Malm also notes that "many liens had to be placed on over 1,000 pieces of rolling stock."

Landlord estoppels, security interests on receivables and other intangible assets were part of the deal, as well.

Malm says that understanding all of the mortgaged assets enabled the lawyers to close quickly.

"We understood which facilities were most valuable to the secured lender. We worked for 20 years purchasing those facilities. We knew the documentation, the security issues and the local issues," Malm asserts.

The veteran lawyer adds that his firm "could help the lender's lawyers get up to speed quickly. Bank lawyers do not always understand the collateral as well as the borrower. We knew the important assets, and asked for waivers on less important assets."

Malm says that he also had to make sure that "all of the covenants worked together between the sub-debt and senior debt. If the covenants are not done right, you have to ask for more waivers and they get very expensive."

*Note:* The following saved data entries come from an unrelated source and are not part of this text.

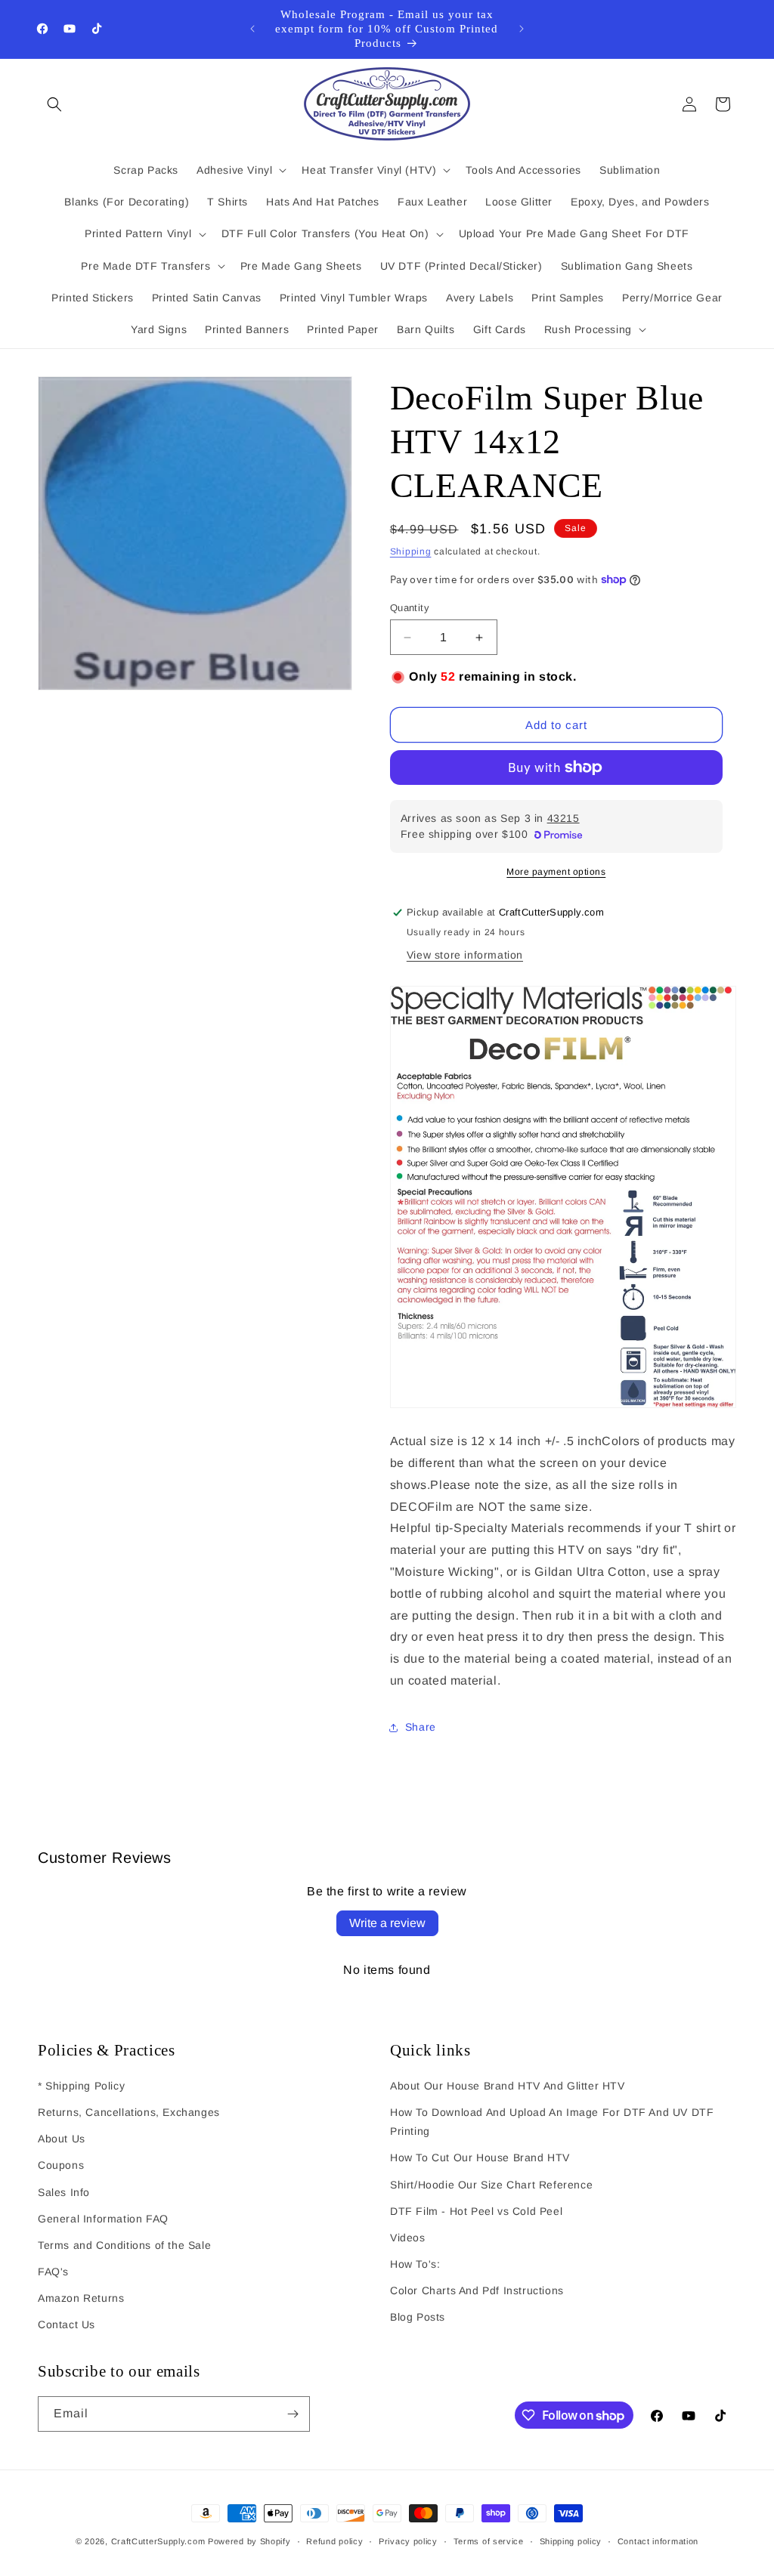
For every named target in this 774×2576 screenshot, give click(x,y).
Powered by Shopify (249, 2541)
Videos (408, 2238)
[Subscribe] (292, 2414)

He re-emphasizes that "understanding the business is the key to making the covenants work for the borrower." Malm credits partner John D. Chambliss for "being a master of covenant work."

Professional flexibility and commitment were also essential elements of a swift closing.

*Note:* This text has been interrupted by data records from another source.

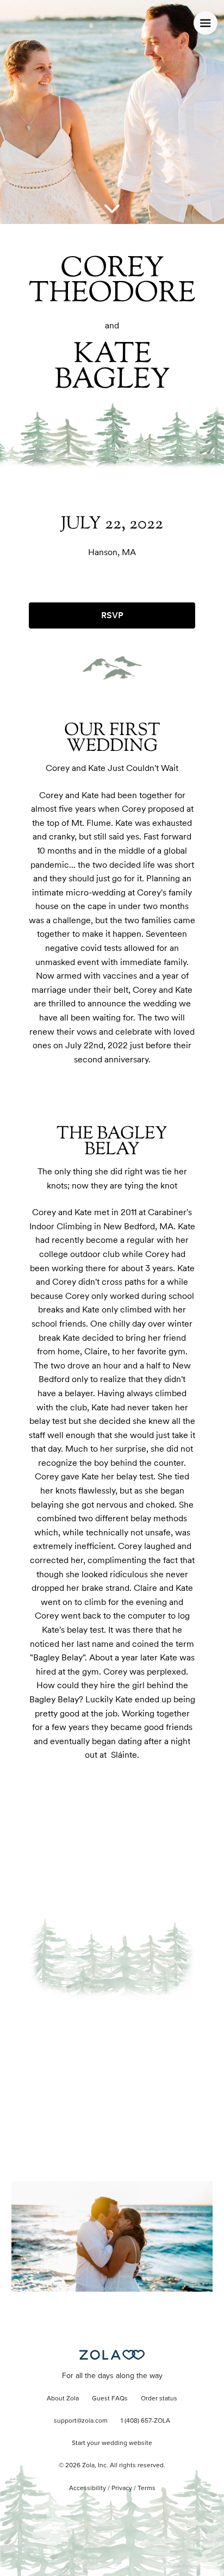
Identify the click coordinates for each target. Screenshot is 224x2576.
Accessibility (87, 2488)
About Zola (63, 2398)
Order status (159, 2398)
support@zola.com (81, 2421)
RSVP (112, 615)
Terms (146, 2488)
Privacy (121, 2488)
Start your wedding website (112, 2443)
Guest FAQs (110, 2398)
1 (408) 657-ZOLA (145, 2421)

According to Malm, three lawyers on the team plus their paralegals worked for 40 days to beat the deadline.

"We had to adapt and be flexible as the deal changed a number of times in a few months," he says.

"We also had massive amounts of paper. We knew what was important now and what could be put off until later," Malm says, adding that it was important to reach an understanding about this with the lenders as well.

Malm also praises the work of Sullivan & Worcester and Brown, Rudnick, Freed & Gesmer for "getting to the bottom line quicker because of tight deadlines."

Those firms represented the senior and subordinated lenders, and Malm offers that "jockeying between sub-debt and senior debt holders can often lead to problems because there don't seem to be any standard practices in this area."